O escritor viveu a maior crise de sua vida quando o pai ficou deitado na cama por vinte anos, tendo falecido como consequência da loucura em 1922.
Durante anos, João Henriques exerceu cargos administrativos nas colônias Conde de Mesquita e São Bento, situadas na Ilha do Governador, Rio de Janeiro. Estas colônias foram criadas para abrigar doentes mentais, algo que João já conhecia pessoalmente por ter sofrido com problemas psiquiátricos.
O pai de Lima Barreto criou um laço intenso com o mundo da loucura, e foi isso que permitiu que ele tivesse um contato muito próximo com esse universo.

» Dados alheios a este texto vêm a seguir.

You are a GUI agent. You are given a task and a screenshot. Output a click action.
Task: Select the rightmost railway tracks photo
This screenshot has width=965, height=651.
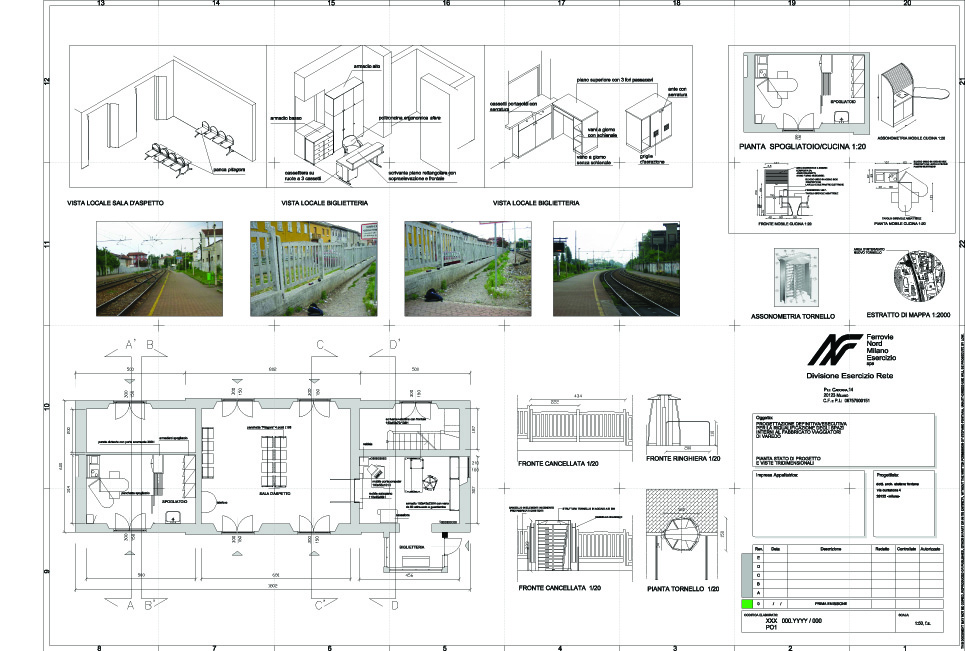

Lima Barreto confessou em uma carta que seu envolvimento com álcool começara quando tinha apenas nove anos de idade. Por conta disso, ele foi internado em 1914. Ele descreveu a experiência como: "Passei três meses mergulhado no meio deles (loucos)".
Sendo o filho mais velho, o escritor responsabilizou-se por toda a burocracia ao redor do falecimento do pai, desde a aposentadoria até todos os detalhes relacionados ao tratamento médico.
Em Triste Fim de Policarpo Quaresma, o autor retrata e critica a burocracia do Estado brasileiro que ele mesmo lidou pessoalmente para solucionar assuntos relacionados à sua família.
PDF do Trágico Fim de Policarpo Quaresma
Uma Visão Geral da Vida e Obra de Lima Barreto
Neto de escravos e filho de pais livres, Afonso de Henriques de Lima Barreto nasceu no Rio de Janeiro, no dia 13 de maio de 1881. Seus pais eram humildes, sendo o pai um tipógrafo e a mãe professora primária.
O rapaz precisou começar a trabalhar cedo e, por isso, não concluiu os estudos. Mesmo assim, tornou-se funcionário público do Ministério da Guerra. Durante toda sua carreira, escreveu e publicou cinco romances e diversas histórias curtas em jornais.
Lima Barreto, que sofria com problemas ligados ao uso abusivo do álcool, foi internado várias vezes no Hospital Nacional. Infelizmente, esse foi o local onde ele faleceu aos apenas 41 anos, em 1922.
A Obra Literária de Lima Barreto
Os romances de Lima Barreto se destacavam por abordar corajosamente questões sociais e denunciar problemas presentes na sociedade brasileira, como o racismo. Também, com sua perspicácia, criticou projetos de urbanização do Rio de Janeiro feitos de maneira amadora. Seu trabalho, crucial para a literatura brasileira, buscou traçar o retrato da sociedade em que vivia, abordando o mundo do subúrbio e as ações da elite que abusava do seu poder.
O escritor utilizava uma forma de linguagem mais informal e aproximada à fala, possibilitando que o grande número de pessoas tivesse acesso à suas obras.